Date of Award

1-1-2010

Document Type

Campus Access Dissertation

Department

Chemistry and Biochemistry

Sub-Department

Chemistry

First Advisor

Michael L. Myrick

Abstract

The concentration dependency of the mid-infrared (MIR) absorbance of bacterial spores was determined. Linear relationships (R2 ≥ 0.99) were observed between the concentrations of spores and the baseline corrected peak absorbance for the amide absorbance regions, at coverages of less than 1 monolayer. Optical constants were calculated from these measurements, differing by a factor of 2-4 less than that in the literature. To test if the origin of the reduced cross-section was an electric field effect related to the surface selection rule, polystyrene spheres' characteristics were studied using FT-IR reflection microspectroscopy; results show that absorption has a non-linear, stair-step-like dependence on particle coverage and a wavelength dependence that can be explained by electric field standing waves (EFSW) caused by the mirrored substrate.

The same effect is found to cause progressive weakening of the observed intensity as a function of increasing wavelength in sub-monolayer coverage measurements. Thus differences seen between optical properties of particles calculated using the specular-reflection method versus those calculated using traditional aerosol methods are addressed herein given these data. A simple multilayer method for estimating particle absorption coefficients is demonstrated that compares well with reported bulk polystyrene ellipsometric values. Another simple method, based on sub-monolayer coverage spectra, is suitable for spectral classification analysis, but only semi-quantitatively determines absorption coefficients.

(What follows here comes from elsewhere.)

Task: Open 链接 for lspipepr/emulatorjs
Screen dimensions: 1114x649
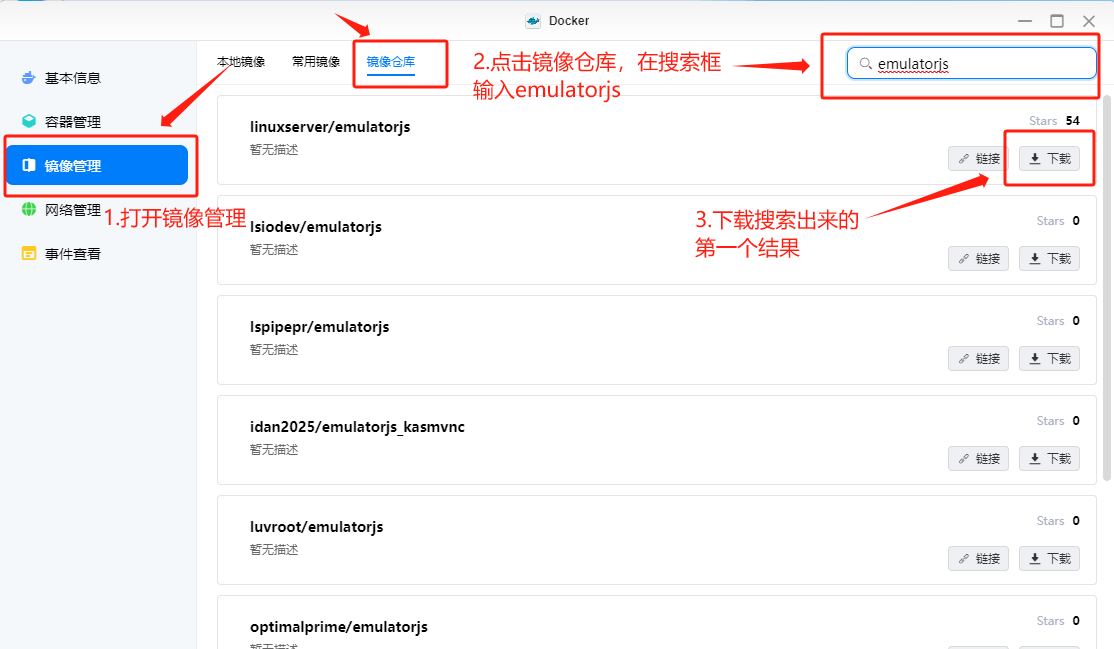Action: coord(978,358)
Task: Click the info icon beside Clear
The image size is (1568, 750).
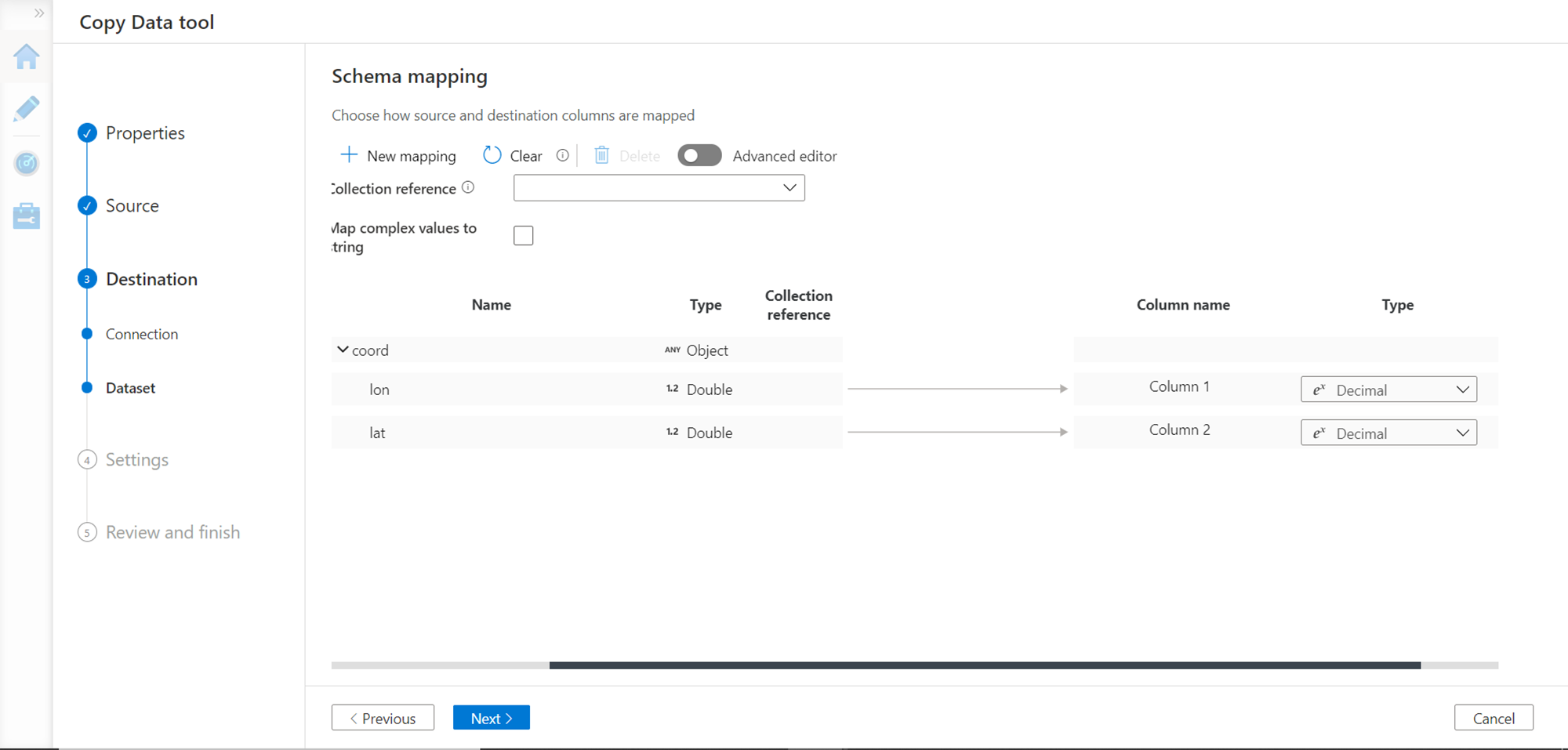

An IR camera sensitized to spectral regions tuned for detection of crime-scene blood was developed. Adaption of an IR camera with a modulated light source and utilizing digital lock-in amplifier techniques permitted differentiated response due to diffuse reflection and thermal emission. Using the AC response generated by a modulated light source is advantageous over the conventional DC response via enhancing the chemical contrast in the image which enables detection of stains of interest. We also exploit a "like-detects-like" filtering approach to demonstrate a method of using a broadband thermal detector for chemical identification applications.